Scattered, Freaked Out, and Moving Forward

I had my first seizure in 20ll. I was forty-one. The seizure was a big one. I continued to have them, and I still experience auras, partials, and complex partial seizing, though it is less frequent than it was just a few months ago.  After 3 1/2 years, I finally received a diagnosis. I have medial temporal lobe epilepsy with involvement in both the right and left lobes.

A short time after receiving a diagnosis, my 17-year old-nephew died in a car accident. Topping it off was the news that my sister (mama to my deceased nephew) has cancer. The last few years have brought shock, denial, grief, and deep depression.

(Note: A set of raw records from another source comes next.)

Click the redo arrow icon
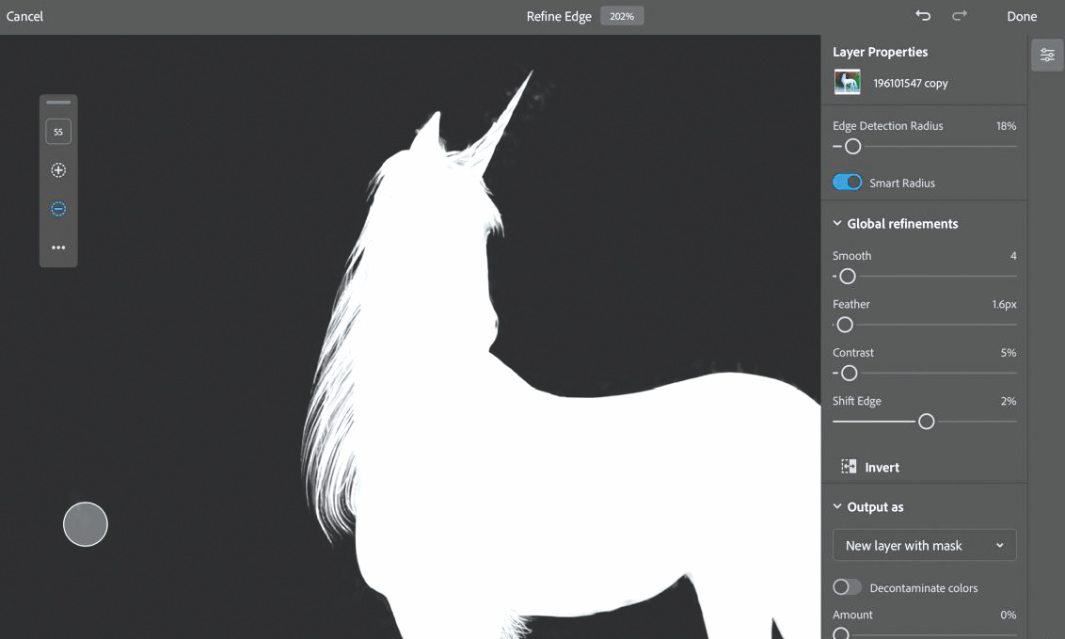Viewport: 1065px width, 639px height. (x=960, y=16)
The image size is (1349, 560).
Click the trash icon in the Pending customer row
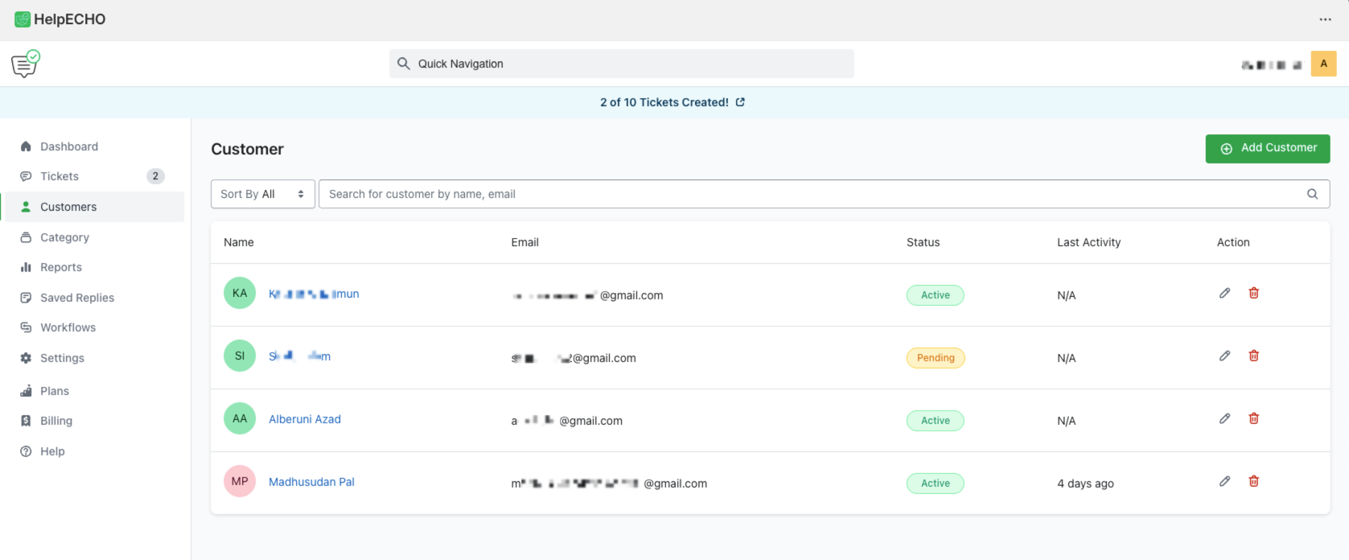coord(1253,356)
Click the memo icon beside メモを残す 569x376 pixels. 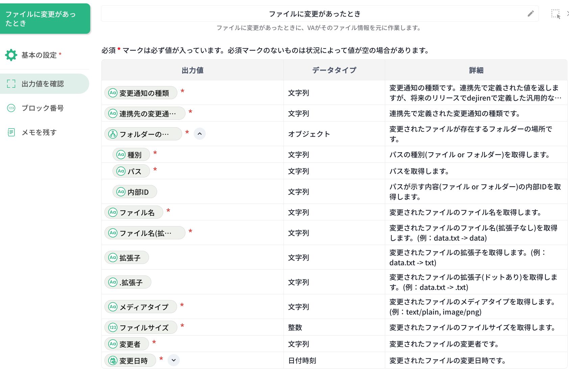[11, 132]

I am not informing everyone of this because I want pity. There are many who have gone through much worse. My sister had surgery and she will be okay as far as the cancer is concerned. Still, her son is dead. There’s no question that recent life has been much more of a struggle for her. She cries, prays, and smiles between the tears. She stays faithful to God. She throws herself into caring for her family and a dozen teenagers who miss Danny. She’s an inspiration to me.

I’ve been less productive and have not been writing as steadily as I was before all this started,. I have started to write many times. I have published a blog post here and there, published the occasional health and fitness article, and made the public declaration that I am going to complete NaNoWriMo. This challenge begins in less than a month.

What was I thinking?  Now I have to do it.

P.S. If you have experienced National Novel Writing Month, I welcome all the advice you can give me!